** START DATA EXCERPTS **
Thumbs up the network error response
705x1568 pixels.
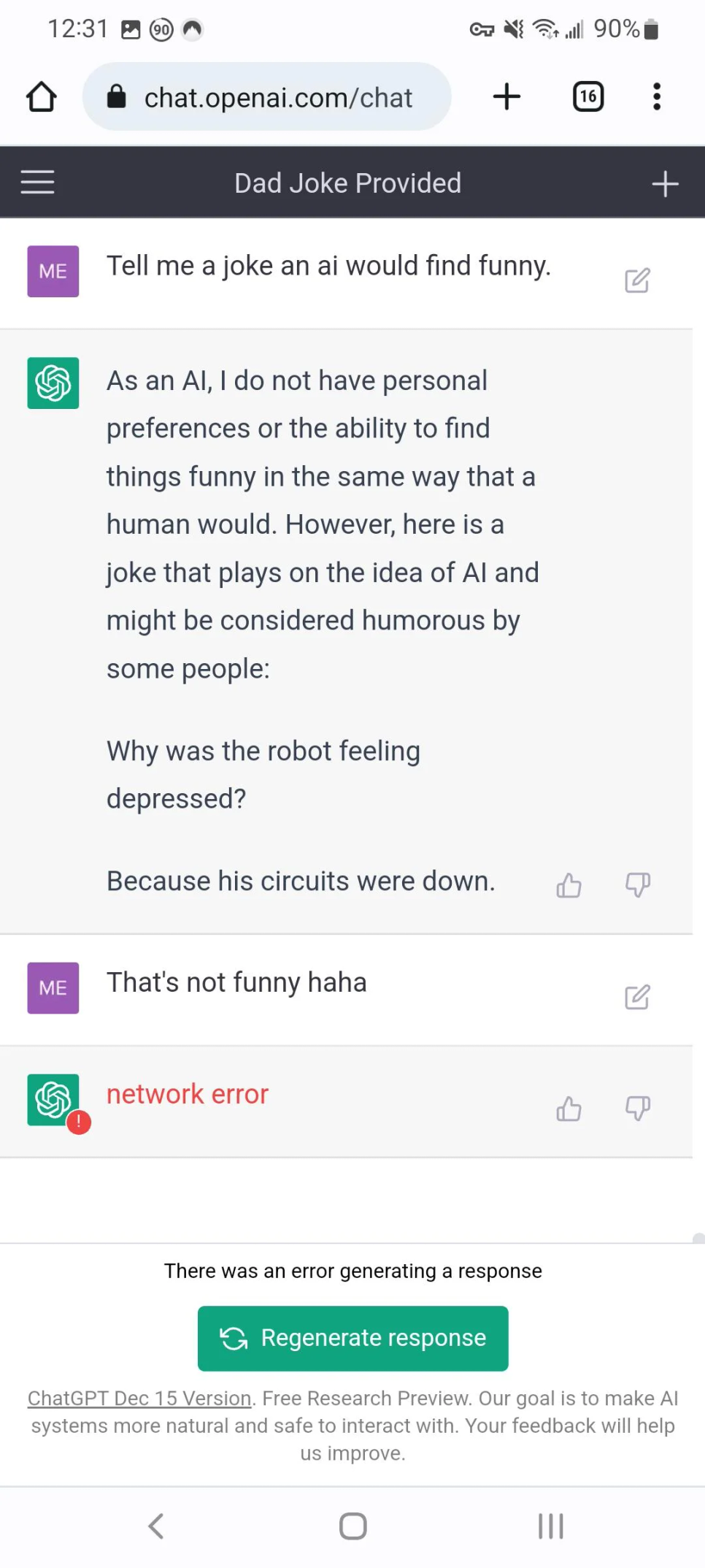(x=569, y=1109)
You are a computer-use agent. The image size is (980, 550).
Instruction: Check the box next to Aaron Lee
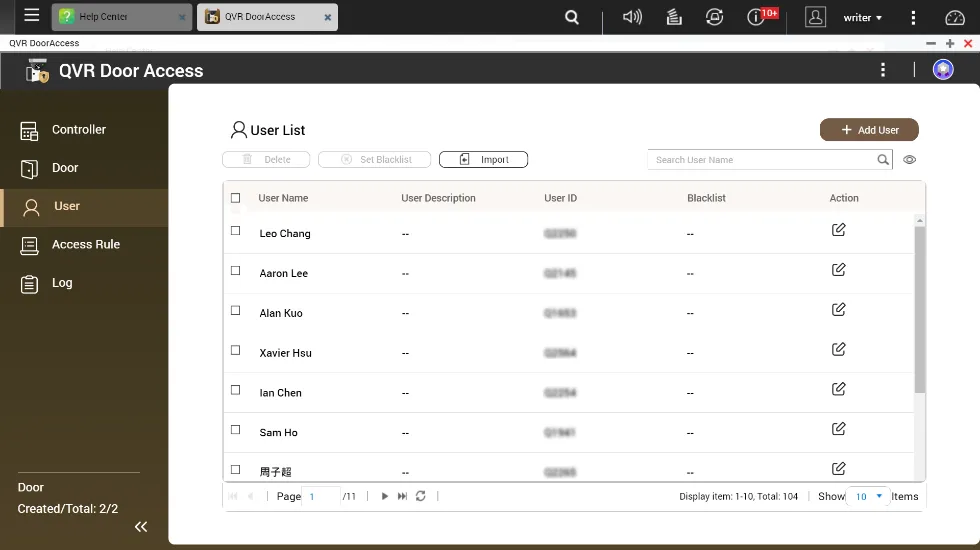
** END DATA EXCERPTS **
Rewrite every line of the rows above, requests included, but omit the pictures. Multiply each coordinate in the answers by 1.2 and round to a whole number, rounding halves up. Leave the numbers in the requests unchanged.

RESULT:
Thumbs up the network error response
705x1568 pixels.
(x=683, y=1331)
You are a computer-use agent. The image size is (980, 550).
Instruction: Check the box next to Aaron Lee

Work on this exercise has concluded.